■ **Text provided**
Crate Training

January is National Train Your Dog Month, so we’d like to give you some tips to help with crate training. Done in a positive way, crate training can be an effective component of house-training because dogs don’t like to soil their den. A crate can also be a safe place for your dog to have “downtime” and can also limit access to the entire house while you are unable to supervise and until your dog knows the house rules. A crate should never be used as a form of punishment and a dog should never be left in a crate for an extended period of time.

You can prevent problems with crate training by setting your dog up for success. He should only associate good things with the crate, so start by putting treats and/or toys in the crate and encouraging him to go in. Some dogs warm up to the crate slowly. If he is afraid to go in, place a treat in the crate as far as he is willing to go. After he takes the treat, place another treat a little farther back in the crate. At this point, remember to leave the door to the crate wide open. Continue this until your dog is eating treats at the very back of the crate. The next step is to feed your dog his meals in the crate with the door open so that he can walk in and out at will.

■ **Requirement 1**
Write out the part of the crate training text starting with "January is National" and going on through "period of time.", word for word.
■ **Requirement 2**
Continue the crate training text from where it stops.

■ **Provided material**
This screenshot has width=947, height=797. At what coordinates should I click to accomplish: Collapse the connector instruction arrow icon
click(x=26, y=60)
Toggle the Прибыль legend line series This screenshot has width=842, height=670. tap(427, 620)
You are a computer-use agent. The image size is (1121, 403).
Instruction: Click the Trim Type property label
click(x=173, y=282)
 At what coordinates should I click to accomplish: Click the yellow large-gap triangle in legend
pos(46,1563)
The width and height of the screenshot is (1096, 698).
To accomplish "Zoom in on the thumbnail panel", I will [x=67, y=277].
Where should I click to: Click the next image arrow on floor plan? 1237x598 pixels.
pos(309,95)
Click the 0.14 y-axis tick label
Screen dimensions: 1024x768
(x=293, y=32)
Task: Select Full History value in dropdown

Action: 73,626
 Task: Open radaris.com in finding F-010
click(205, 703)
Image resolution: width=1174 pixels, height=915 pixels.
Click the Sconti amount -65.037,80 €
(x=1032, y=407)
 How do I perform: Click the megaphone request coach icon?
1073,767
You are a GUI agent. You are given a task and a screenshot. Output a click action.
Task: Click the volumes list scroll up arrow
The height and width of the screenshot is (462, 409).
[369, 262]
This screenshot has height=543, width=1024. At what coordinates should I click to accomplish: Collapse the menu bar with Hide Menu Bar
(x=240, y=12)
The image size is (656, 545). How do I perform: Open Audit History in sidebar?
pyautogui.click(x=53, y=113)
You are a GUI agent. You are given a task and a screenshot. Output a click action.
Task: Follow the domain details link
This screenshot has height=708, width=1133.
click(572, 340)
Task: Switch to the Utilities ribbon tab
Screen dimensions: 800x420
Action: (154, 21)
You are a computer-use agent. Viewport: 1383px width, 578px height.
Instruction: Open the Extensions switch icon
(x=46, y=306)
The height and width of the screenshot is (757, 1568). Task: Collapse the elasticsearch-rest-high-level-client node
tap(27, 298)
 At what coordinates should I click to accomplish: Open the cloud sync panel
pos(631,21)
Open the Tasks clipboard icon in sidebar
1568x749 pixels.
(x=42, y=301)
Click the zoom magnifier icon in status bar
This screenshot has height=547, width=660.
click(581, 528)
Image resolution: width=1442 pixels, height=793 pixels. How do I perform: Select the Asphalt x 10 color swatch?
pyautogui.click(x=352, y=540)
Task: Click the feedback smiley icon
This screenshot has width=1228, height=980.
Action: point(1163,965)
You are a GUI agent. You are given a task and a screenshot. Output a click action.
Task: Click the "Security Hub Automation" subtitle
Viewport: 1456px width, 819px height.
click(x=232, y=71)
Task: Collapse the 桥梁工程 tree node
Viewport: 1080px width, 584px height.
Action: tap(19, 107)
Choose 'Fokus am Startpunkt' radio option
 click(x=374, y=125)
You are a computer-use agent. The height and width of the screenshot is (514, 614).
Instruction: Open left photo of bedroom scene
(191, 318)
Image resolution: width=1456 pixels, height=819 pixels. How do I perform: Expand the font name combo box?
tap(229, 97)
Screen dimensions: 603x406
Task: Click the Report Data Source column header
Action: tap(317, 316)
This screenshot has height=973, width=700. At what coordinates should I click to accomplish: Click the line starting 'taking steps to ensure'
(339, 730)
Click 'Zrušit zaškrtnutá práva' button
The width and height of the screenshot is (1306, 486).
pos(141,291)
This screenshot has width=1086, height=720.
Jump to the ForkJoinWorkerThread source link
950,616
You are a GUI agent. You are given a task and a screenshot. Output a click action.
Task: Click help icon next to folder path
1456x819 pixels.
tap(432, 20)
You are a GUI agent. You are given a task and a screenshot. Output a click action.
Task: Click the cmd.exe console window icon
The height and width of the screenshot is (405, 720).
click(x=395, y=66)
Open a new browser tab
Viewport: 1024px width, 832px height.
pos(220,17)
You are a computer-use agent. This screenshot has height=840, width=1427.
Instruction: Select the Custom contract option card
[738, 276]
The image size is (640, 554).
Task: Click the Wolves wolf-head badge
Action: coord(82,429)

■ **Final result 1**
January is National Train Your Dog Month, so we’d like to give you some tips to help with crate training. Done in a positive way, crate training can be an effective component of house-training because dogs don’t like to soil their den. A crate can also be a safe place for your dog to have “downtime” and can also limit access to the entire house while you are unable to supervise and until your dog knows the house rules. A crate should never be used as a form of punishment and a dog should never be left in a crate for an extended period of time.

■ **Final result 2**
Soon, you can begin closing the door of the crate after your dog enters and leaving the door closed for short periods of time. When you are home the door of the crate should always be left open so your dog has a safe and quiet place. Depending on whether or not your dog is a chewer, it’s nice to have a comfortable bed or towel in the crate. Covering part of the crate with a blanket or sheet can also help your dog feel more secure and settle down but you need to be aware that puppies and some older dogs may enjoy chewing on the blanket or attempting to pull it into the crate.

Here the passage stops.